Bob Costello, chief economist and vice president for the American Trucking Assocations (ATA), the national trade association for the trucking industry, said regulating the amount of time drivers are required to work does more harm than good in the long term.
“We have been supportive of changes in work hours for truck drivers in the past,” Costello said. “(But) now, today, we think the tweaks are counterproductive. For one thing it’s going to put more trucks on the road, not less.”
More trucks on the road will contribute to the trucking industry’s upcoming “capacity crunch,” Costello added. Costello said the trucking industry is about to be hit with a twofold issue: a large segment of retiring drivers and a lack of suitable replacements.
Costello was a speaker at a luncheon hosted by the Southwest Chemical Association.
Among the changes to the law, the updated regulations require frequent rest breaks for drivers.
The new regulations apply to drivers and motor carriers operating commercial motor vehicles (CMVs). The biggest change in the law is that drivers are not allowed to log, in a seven-day period, more than 70 hours of both working and driving. The law also limits when a driver can “restart” their schedule. One change requires that the restart break includes two consecutive overnight rest periods from 1:00 to 5:00 hours.
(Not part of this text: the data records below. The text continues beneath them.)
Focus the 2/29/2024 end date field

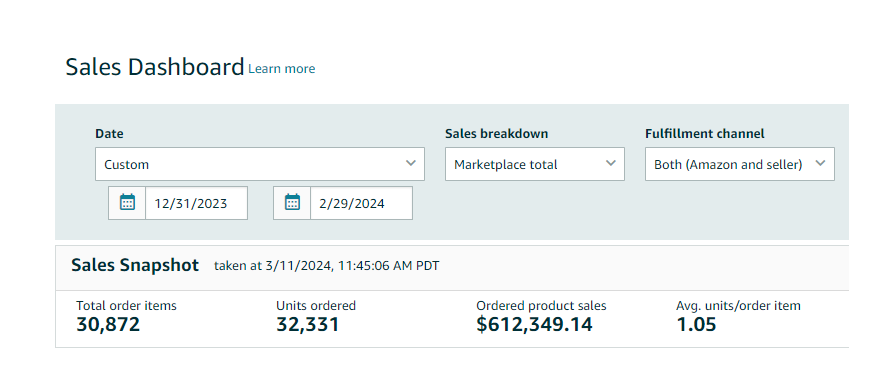(x=361, y=203)
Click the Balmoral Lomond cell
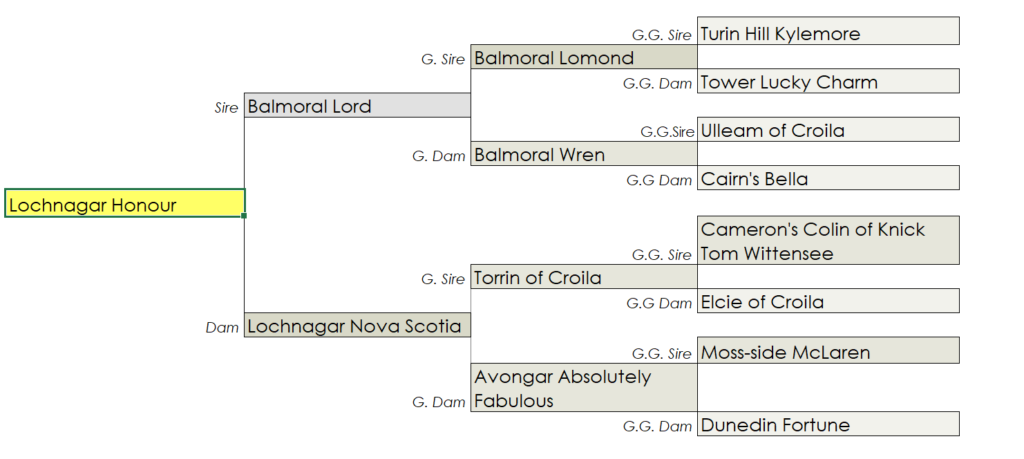1024x459 pixels. tap(583, 58)
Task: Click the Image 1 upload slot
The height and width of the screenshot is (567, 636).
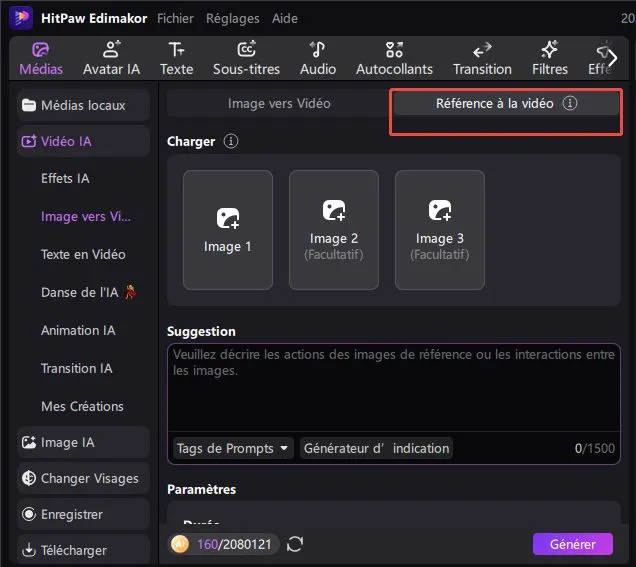Action: click(x=228, y=230)
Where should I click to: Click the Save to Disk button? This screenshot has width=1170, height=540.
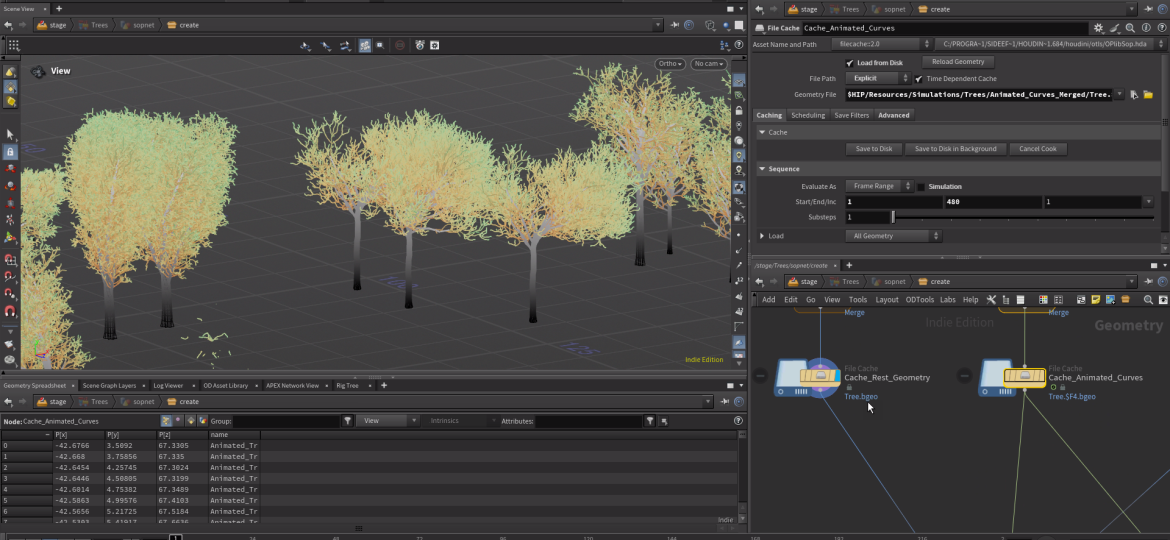pyautogui.click(x=873, y=149)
Costello said those changes could affect the drivers' sleep and rest patterns, requiring drivers who were previously working night shifts into working a day shift. Costello also said that companies will be forced to hire more drivers, which will affect proft margins.
The new regulations took effect on July 1.
Sources in both the petrochemical and distribution sectors have said the new regulations will have a broad-reaching affect on the industry. Among the concerns, the new law could create problems with transporting hazardous material, sources said.